WORK ORDER:
Every line below should be set down exactly as it appears.

Stored dataset items:
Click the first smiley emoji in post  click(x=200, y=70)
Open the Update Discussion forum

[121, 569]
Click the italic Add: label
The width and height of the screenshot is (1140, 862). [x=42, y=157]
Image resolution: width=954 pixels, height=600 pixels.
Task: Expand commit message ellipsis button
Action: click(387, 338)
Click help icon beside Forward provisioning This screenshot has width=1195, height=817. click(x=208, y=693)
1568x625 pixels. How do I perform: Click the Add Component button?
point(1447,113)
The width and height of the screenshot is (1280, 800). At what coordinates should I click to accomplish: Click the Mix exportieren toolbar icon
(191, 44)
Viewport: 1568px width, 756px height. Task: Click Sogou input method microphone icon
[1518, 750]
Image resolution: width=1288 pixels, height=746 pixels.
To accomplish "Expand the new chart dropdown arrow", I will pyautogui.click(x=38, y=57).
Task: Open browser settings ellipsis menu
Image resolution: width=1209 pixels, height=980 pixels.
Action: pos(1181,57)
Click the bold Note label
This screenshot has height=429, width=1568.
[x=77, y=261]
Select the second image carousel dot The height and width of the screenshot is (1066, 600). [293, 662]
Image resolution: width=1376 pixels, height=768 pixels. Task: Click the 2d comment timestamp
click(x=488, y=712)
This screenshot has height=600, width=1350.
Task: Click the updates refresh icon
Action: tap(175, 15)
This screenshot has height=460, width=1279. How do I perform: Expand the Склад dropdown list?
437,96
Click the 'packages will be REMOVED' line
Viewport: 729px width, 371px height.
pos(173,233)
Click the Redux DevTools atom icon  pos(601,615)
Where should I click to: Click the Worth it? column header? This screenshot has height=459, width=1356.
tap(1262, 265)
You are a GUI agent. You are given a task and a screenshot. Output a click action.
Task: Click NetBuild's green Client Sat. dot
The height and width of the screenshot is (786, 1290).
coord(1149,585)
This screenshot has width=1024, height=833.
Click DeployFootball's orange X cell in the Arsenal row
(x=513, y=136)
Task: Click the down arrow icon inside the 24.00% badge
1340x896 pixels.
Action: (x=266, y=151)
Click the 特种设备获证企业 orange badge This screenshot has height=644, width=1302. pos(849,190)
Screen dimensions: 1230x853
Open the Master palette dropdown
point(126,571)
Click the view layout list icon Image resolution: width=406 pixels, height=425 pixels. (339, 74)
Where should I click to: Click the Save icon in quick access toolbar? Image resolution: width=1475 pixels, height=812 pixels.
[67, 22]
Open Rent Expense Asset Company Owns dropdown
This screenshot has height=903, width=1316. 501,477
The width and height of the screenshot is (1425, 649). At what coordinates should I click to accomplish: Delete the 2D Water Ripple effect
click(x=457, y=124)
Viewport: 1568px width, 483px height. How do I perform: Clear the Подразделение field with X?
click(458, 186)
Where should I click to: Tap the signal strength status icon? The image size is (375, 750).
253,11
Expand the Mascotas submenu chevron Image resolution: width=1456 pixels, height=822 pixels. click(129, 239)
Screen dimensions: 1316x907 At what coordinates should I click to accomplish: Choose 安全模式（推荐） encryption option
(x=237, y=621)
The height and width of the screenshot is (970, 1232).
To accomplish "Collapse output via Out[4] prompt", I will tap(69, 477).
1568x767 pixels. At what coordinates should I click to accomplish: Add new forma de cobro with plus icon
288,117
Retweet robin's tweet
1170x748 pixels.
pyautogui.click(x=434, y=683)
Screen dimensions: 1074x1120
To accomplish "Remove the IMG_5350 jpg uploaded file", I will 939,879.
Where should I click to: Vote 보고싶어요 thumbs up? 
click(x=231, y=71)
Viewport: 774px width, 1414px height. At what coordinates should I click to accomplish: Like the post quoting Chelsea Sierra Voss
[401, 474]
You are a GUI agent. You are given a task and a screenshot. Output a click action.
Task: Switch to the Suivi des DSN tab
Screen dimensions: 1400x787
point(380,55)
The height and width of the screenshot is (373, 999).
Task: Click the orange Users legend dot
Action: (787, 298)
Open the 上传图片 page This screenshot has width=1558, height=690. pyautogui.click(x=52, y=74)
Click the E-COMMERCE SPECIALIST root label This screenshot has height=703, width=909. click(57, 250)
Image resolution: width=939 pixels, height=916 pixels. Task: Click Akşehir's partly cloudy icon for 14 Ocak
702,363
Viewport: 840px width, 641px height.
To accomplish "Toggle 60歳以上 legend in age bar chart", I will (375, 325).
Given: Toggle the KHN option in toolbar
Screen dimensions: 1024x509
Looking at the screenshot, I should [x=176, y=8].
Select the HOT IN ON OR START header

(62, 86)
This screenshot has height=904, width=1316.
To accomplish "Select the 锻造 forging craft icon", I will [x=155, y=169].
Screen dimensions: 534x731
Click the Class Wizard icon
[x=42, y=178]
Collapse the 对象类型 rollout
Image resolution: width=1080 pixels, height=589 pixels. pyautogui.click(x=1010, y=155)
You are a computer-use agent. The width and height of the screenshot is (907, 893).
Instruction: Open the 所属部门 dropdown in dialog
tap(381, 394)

FINISHED EXERCISE:
Click the first smiley emoji in post  click(x=200, y=70)
Open the Update Discussion forum

[121, 569]
Click the italic Add: label
The width and height of the screenshot is (1140, 862). [x=42, y=157]
Image resolution: width=954 pixels, height=600 pixels.
Task: Expand commit message ellipsis button
Action: click(387, 338)
Click help icon beside Forward provisioning This screenshot has width=1195, height=817. click(x=208, y=693)
1568x625 pixels. How do I perform: Click the Add Component button?
point(1447,113)
The width and height of the screenshot is (1280, 800). At what coordinates should I click to accomplish: Click the Mix exportieren toolbar icon
(191, 44)
Viewport: 1568px width, 756px height. Task: Click Sogou input method microphone icon
[1518, 750]
Image resolution: width=1288 pixels, height=746 pixels.
To accomplish "Expand the new chart dropdown arrow", I will pyautogui.click(x=38, y=57).
Task: Open browser settings ellipsis menu
Image resolution: width=1209 pixels, height=980 pixels.
Action: pos(1181,57)
Click the bold Note label
This screenshot has height=429, width=1568.
[x=77, y=261]
Select the second image carousel dot The height and width of the screenshot is (1066, 600). [293, 662]
Image resolution: width=1376 pixels, height=768 pixels. Task: Click the 2d comment timestamp
click(x=488, y=712)
This screenshot has height=600, width=1350.
Task: Click the updates refresh icon
Action: tap(175, 15)
This screenshot has height=460, width=1279. How do I perform: Expand the Склад dropdown list?
437,96
Click the 'packages will be REMOVED' line
Viewport: 729px width, 371px height.
pos(173,233)
Click the Redux DevTools atom icon  pos(601,615)
Where should I click to: Click the Worth it? column header? This screenshot has height=459, width=1356.
tap(1262, 265)
You are a GUI agent. You are given a task and a screenshot. Output a click action.
Task: Click NetBuild's green Client Sat. dot
The height and width of the screenshot is (786, 1290).
coord(1149,585)
This screenshot has width=1024, height=833.
Click DeployFootball's orange X cell in the Arsenal row
(x=513, y=136)
Task: Click the down arrow icon inside the 24.00% badge
1340x896 pixels.
Action: (x=266, y=151)
Click the 特种设备获证企业 orange badge This screenshot has height=644, width=1302. pos(849,190)
Screen dimensions: 1230x853
Open the Master palette dropdown
point(126,571)
Click the view layout list icon Image resolution: width=406 pixels, height=425 pixels. (339, 74)
Where should I click to: Click the Save icon in quick access toolbar? Image resolution: width=1475 pixels, height=812 pixels.
[67, 22]
Open Rent Expense Asset Company Owns dropdown
This screenshot has height=903, width=1316. 501,477
The width and height of the screenshot is (1425, 649). At what coordinates should I click to accomplish: Delete the 2D Water Ripple effect
click(x=457, y=124)
Viewport: 1568px width, 483px height. How do I perform: Clear the Подразделение field with X?
click(458, 186)
Where should I click to: Tap the signal strength status icon? The image size is (375, 750).
253,11
Expand the Mascotas submenu chevron Image resolution: width=1456 pixels, height=822 pixels. click(129, 239)
Screen dimensions: 1316x907 At what coordinates should I click to accomplish: Choose 安全模式（推荐） encryption option
(x=237, y=621)
The height and width of the screenshot is (970, 1232).
To accomplish "Collapse output via Out[4] prompt", I will tap(69, 477).
1568x767 pixels. At what coordinates should I click to accomplish: Add new forma de cobro with plus icon
288,117
Retweet robin's tweet
1170x748 pixels.
pyautogui.click(x=434, y=683)
Screen dimensions: 1074x1120
To accomplish "Remove the IMG_5350 jpg uploaded file", I will 939,879.
Where should I click to: Vote 보고싶어요 thumbs up? 
click(x=231, y=71)
Viewport: 774px width, 1414px height. At what coordinates should I click to accomplish: Like the post quoting Chelsea Sierra Voss
[401, 474]
You are a GUI agent. You are given a task and a screenshot. Output a click action.
Task: Switch to the Suivi des DSN tab
Screen dimensions: 1400x787
point(380,55)
The height and width of the screenshot is (373, 999).
Task: Click the orange Users legend dot
Action: (787, 298)
Open the 上传图片 page This screenshot has width=1558, height=690. pyautogui.click(x=52, y=74)
Click the E-COMMERCE SPECIALIST root label This screenshot has height=703, width=909. click(57, 250)
Image resolution: width=939 pixels, height=916 pixels. Task: Click Akşehir's partly cloudy icon for 14 Ocak
702,363
Viewport: 840px width, 641px height.
To accomplish "Toggle 60歳以上 legend in age bar chart", I will (375, 325).
Given: Toggle the KHN option in toolbar
Screen dimensions: 1024x509
Looking at the screenshot, I should [x=176, y=8].
Select the HOT IN ON OR START header

(62, 86)
This screenshot has height=904, width=1316.
To accomplish "Select the 锻造 forging craft icon", I will [x=155, y=169].
Screen dimensions: 534x731
Click the Class Wizard icon
[x=42, y=178]
Collapse the 对象类型 rollout
Image resolution: width=1080 pixels, height=589 pixels. pyautogui.click(x=1010, y=155)
You are a computer-use agent. The width and height of the screenshot is (907, 893).
Instruction: Open the 所属部门 dropdown in dialog
tap(381, 394)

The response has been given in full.